▶ [Your goal] Decide whether each statement below agrees with the abstract on read-through stop codons. Answer yes or no for each, and quote the deciding words of the abstract. 1. Of the 91 unique viral read-through sequences, 90% had one of six codons immediately 3' of the stop codon. 2. Recoding signals for read-through are present in most mRNAs. 3. The efficiency of the read-through contexts was measured in bacterial cells.

▶ [Text section]
------------------------------------------------

Predominance of six different hexanucleotide recoding signals 3' of read-through stop codons

Abstract

Redefinition of UAG, UAA and UGA to specify a standard amino acid occurs in response to recoding signals present in a minority of mRNAs. This 'read-through' is in competition with termination and is utilized for gene expression. One of the recoding signals known to stimulate read-through is a hexanucleotide sequence of the form CARYYA 3' adjacent to the stop codon. The present work finds that of the 91 unique viral sequences annotated as read-through, 90% had one of six of the 64 possible codons immediately 3' of the read-through stop codon. The relative efficiency of these read-through contexts in mammalian tissue culture cells has been determined using a dual luciferase fusion reporter. The relative importance of the identity of several individual nucleotides in the different hexanucleotides is complex.

------------------------------------------------

▶ [Extracted entries]
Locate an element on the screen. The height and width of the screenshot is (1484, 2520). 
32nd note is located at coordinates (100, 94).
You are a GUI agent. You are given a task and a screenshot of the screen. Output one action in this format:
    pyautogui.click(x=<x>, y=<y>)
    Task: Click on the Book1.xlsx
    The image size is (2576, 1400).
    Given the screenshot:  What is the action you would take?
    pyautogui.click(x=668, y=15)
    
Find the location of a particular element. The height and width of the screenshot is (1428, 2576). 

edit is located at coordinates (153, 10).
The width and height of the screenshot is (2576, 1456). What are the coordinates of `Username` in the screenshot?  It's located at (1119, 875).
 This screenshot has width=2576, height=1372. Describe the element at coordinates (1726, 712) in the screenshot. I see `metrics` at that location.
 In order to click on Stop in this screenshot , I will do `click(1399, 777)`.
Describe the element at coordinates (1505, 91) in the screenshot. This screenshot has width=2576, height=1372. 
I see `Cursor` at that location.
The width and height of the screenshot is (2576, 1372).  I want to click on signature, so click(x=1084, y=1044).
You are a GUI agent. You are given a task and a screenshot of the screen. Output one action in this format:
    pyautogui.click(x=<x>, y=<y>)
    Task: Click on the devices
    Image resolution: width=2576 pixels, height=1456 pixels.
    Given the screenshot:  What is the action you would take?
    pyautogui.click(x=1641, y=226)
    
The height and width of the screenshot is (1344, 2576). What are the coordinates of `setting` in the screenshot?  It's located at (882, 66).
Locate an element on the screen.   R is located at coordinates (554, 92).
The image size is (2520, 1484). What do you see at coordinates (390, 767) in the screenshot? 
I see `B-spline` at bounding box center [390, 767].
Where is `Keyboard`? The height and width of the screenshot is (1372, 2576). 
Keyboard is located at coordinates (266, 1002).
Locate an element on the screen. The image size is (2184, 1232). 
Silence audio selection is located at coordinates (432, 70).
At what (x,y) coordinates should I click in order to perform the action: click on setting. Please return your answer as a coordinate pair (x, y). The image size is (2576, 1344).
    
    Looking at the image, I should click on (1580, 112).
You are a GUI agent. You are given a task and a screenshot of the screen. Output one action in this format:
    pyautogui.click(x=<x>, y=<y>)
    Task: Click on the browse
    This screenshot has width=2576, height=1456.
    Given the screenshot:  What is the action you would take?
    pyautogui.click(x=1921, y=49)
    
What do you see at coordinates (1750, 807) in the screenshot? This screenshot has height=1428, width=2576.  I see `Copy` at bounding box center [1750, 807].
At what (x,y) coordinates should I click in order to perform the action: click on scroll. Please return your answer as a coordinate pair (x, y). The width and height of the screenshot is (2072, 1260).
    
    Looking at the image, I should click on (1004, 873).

------------------------------------------------

▶ [Answer]
1. Yes: "of the 91 unique viral sequences annotated as read-through, 90% had one of six of the 64 possible codons immediately 3' of the read-through stop codon"
2. No: "recoding signals present in a minority of mRNAs"
3. No: "The relative efficiency of these read-through contexts in mammalian tissue culture cells has been determined"